• EXERCISE GOAL
Collect each line of the records containing the string "search".
◆ ◆ ◆ ◆ ◆
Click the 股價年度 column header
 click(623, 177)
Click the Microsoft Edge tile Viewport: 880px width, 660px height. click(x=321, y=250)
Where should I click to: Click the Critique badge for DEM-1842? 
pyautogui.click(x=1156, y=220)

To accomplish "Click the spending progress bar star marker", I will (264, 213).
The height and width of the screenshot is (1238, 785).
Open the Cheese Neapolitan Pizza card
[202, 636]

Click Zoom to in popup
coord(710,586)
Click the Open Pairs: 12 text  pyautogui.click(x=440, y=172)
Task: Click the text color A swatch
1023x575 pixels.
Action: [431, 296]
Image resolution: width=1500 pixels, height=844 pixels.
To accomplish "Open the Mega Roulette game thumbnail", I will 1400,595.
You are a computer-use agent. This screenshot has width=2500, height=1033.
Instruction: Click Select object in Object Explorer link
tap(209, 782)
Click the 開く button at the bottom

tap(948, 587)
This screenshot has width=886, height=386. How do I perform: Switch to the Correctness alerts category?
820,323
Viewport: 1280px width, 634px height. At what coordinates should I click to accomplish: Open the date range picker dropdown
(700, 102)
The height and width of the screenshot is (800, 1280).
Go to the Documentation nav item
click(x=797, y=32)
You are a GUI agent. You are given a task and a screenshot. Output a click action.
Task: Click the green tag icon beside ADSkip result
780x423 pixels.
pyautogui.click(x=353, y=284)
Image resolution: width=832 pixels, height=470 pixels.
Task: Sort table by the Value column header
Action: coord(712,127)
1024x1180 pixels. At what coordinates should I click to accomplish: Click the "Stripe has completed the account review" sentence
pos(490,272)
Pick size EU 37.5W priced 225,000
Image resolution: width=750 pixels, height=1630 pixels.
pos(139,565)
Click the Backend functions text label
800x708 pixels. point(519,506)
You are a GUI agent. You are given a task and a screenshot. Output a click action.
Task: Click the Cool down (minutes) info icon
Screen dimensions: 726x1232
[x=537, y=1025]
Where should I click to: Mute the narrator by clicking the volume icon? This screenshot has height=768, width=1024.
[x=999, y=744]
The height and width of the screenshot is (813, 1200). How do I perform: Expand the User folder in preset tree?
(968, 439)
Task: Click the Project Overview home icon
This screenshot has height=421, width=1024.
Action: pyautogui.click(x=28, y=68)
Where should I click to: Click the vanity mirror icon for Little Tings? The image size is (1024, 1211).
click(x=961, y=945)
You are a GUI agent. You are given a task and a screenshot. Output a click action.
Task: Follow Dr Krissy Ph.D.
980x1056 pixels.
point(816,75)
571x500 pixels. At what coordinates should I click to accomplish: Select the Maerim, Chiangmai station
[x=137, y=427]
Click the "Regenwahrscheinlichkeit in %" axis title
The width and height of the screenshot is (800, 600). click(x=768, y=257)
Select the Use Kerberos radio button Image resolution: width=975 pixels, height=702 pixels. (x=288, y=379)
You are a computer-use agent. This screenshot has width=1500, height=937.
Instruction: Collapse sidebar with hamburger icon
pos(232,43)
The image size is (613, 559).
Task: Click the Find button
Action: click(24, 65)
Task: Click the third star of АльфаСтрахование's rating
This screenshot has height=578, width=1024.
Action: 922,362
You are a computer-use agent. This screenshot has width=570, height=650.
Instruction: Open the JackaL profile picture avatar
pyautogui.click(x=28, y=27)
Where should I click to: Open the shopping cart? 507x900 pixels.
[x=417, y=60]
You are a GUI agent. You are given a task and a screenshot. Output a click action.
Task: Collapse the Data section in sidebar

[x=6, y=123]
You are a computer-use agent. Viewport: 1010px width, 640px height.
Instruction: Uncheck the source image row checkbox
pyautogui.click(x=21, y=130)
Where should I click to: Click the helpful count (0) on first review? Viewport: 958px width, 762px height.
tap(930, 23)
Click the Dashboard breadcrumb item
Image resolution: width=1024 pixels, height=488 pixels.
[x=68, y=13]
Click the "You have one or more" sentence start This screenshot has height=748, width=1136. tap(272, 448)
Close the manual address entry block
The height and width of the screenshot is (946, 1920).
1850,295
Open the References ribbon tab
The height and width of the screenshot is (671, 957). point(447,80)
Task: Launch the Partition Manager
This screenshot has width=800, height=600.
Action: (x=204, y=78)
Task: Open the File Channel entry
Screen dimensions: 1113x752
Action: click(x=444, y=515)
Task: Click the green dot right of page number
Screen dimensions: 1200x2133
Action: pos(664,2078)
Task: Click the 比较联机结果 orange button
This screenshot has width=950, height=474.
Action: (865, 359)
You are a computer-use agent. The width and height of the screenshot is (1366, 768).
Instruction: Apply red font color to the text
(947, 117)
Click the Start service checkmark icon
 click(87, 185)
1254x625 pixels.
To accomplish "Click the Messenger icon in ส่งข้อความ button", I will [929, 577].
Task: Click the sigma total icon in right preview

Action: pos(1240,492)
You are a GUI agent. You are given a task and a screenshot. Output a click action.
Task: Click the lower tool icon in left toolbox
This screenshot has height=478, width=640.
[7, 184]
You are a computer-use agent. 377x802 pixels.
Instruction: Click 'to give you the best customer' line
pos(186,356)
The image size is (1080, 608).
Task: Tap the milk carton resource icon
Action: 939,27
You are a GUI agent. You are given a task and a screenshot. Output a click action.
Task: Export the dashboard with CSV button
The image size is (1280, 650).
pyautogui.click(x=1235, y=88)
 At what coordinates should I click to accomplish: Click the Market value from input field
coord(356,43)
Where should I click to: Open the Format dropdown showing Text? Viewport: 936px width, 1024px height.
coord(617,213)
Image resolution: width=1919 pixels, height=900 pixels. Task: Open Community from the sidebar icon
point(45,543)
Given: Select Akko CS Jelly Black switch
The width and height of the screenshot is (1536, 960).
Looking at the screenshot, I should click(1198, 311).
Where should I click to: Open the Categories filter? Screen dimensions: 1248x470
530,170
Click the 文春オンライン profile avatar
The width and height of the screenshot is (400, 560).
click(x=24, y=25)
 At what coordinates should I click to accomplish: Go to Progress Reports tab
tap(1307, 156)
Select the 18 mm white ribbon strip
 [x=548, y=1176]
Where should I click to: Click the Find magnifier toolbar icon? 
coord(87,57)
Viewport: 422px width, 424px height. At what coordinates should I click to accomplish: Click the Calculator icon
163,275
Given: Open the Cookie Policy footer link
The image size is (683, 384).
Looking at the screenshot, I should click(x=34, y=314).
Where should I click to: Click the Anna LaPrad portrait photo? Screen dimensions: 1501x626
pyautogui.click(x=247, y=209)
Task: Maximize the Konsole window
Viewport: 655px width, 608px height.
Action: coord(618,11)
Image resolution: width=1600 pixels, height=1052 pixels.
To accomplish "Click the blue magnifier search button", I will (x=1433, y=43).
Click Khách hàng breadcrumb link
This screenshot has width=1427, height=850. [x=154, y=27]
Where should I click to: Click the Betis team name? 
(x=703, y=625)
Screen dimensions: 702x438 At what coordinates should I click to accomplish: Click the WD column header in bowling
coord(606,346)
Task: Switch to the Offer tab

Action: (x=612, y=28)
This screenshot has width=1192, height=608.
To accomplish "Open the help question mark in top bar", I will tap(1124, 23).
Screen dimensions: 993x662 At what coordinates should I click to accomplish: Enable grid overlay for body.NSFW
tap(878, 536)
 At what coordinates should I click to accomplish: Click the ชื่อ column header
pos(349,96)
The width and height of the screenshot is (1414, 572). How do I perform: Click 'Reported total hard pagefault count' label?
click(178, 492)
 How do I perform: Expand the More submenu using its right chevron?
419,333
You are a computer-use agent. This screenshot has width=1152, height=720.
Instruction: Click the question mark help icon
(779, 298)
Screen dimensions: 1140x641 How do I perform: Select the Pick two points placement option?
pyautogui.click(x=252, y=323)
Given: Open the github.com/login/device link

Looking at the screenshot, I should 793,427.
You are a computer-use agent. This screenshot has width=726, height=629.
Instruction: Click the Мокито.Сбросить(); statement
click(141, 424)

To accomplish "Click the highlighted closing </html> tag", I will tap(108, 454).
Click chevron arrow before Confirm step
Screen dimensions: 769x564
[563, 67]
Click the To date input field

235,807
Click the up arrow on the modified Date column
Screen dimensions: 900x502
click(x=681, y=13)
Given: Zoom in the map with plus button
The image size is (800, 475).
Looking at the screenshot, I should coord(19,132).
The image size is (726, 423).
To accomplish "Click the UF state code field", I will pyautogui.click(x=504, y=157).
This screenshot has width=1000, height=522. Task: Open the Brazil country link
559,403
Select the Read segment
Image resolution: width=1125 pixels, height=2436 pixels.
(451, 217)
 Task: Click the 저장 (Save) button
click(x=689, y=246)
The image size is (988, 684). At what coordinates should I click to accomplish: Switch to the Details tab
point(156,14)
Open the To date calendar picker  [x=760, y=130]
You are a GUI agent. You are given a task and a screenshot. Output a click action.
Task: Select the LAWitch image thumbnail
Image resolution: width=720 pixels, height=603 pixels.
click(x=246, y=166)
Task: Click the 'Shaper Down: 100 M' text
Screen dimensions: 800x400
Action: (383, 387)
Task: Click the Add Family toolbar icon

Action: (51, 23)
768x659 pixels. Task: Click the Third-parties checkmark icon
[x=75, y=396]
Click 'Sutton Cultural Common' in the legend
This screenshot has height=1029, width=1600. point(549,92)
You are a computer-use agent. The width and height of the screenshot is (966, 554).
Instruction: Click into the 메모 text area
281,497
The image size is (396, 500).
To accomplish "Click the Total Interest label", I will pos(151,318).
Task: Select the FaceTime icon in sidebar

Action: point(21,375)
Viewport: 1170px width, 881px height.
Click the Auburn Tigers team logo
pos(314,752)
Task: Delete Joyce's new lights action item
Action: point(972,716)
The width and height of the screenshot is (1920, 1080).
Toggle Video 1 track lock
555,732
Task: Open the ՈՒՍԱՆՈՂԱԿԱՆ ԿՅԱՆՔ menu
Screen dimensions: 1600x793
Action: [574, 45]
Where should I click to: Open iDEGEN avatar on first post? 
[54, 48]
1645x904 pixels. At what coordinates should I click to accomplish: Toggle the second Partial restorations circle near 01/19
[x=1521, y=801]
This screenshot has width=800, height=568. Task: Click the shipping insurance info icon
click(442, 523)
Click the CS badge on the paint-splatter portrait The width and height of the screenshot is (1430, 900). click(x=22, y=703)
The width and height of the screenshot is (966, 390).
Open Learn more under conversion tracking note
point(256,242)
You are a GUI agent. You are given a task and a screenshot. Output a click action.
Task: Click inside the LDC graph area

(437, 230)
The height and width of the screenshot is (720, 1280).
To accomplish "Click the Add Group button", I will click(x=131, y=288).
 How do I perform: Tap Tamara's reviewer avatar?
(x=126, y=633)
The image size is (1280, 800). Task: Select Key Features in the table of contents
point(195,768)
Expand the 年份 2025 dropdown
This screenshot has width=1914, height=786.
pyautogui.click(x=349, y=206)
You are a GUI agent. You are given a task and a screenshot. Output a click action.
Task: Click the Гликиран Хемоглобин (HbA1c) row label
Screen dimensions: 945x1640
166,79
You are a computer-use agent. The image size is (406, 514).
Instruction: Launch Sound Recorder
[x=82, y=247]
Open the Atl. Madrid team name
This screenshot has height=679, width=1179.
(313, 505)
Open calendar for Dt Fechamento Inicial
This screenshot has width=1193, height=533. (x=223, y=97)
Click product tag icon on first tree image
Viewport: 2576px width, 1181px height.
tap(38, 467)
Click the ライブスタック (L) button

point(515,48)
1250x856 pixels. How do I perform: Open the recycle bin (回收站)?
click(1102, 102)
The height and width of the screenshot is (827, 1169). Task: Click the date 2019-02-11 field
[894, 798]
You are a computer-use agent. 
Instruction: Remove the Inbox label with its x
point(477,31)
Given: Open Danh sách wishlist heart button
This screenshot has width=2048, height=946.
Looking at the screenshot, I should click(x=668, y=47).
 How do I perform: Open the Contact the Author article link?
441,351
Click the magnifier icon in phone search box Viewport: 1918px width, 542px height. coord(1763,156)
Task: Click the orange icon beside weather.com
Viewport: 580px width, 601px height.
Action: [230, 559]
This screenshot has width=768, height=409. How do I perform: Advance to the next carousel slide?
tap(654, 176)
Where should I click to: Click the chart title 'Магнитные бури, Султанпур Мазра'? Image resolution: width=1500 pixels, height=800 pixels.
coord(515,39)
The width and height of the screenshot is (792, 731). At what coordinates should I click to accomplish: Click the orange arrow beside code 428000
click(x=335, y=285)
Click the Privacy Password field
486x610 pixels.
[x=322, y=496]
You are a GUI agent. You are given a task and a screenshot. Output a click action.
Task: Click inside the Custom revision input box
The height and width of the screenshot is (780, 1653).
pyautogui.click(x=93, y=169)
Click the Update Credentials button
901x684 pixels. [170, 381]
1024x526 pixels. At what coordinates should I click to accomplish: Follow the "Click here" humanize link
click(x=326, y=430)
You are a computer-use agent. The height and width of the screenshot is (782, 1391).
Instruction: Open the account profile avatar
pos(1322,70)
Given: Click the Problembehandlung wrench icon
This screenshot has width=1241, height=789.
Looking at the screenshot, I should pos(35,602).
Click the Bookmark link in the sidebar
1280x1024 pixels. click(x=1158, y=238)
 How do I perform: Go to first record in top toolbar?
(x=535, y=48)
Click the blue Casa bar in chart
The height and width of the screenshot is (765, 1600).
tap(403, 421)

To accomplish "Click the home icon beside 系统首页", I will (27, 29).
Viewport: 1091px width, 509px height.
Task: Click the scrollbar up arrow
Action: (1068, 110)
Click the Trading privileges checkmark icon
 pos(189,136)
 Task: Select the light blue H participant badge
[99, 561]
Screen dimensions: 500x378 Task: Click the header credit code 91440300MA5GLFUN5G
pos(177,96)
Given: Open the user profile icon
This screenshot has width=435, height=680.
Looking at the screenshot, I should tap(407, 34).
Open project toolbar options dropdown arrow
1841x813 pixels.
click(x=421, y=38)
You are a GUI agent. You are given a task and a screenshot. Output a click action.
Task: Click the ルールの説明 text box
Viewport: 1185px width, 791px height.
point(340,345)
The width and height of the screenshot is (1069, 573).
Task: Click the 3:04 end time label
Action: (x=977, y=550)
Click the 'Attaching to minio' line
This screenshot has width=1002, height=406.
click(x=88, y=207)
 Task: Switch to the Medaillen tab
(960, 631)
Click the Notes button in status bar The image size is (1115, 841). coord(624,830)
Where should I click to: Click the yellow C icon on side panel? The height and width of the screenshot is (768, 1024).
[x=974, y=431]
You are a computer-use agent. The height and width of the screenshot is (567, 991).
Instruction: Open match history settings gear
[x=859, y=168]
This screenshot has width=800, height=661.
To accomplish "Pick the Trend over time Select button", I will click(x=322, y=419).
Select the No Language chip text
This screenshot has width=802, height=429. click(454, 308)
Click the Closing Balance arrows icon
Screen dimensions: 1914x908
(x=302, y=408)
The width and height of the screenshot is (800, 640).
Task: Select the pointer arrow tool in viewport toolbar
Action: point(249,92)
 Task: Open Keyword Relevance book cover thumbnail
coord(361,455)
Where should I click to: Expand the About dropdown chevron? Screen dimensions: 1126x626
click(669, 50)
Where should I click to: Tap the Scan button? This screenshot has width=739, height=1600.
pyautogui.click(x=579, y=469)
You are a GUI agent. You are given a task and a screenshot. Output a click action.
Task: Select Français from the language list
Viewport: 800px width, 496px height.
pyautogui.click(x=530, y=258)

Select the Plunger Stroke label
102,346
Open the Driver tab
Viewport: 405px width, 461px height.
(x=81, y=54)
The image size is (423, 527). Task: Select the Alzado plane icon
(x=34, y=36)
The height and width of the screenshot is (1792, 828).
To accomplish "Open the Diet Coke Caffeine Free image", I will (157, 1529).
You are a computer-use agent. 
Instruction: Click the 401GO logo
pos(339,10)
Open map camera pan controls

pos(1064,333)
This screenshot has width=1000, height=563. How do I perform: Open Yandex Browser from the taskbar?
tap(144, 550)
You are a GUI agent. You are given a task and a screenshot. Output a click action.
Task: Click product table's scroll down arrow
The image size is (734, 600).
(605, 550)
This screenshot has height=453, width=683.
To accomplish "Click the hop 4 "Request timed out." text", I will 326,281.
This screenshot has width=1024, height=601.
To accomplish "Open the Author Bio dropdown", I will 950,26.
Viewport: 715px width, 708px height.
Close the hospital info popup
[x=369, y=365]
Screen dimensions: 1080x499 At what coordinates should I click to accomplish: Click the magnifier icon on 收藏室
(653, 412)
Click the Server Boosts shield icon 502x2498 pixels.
◆ ◆ ◆ ◆ ◆
• WRITTEN RESPONSE
To accomplish "Click the blue magnifier search button", I will (x=1433, y=43).
Click the magnifier icon in phone search box Viewport: 1918px width, 542px height. coord(1763,156)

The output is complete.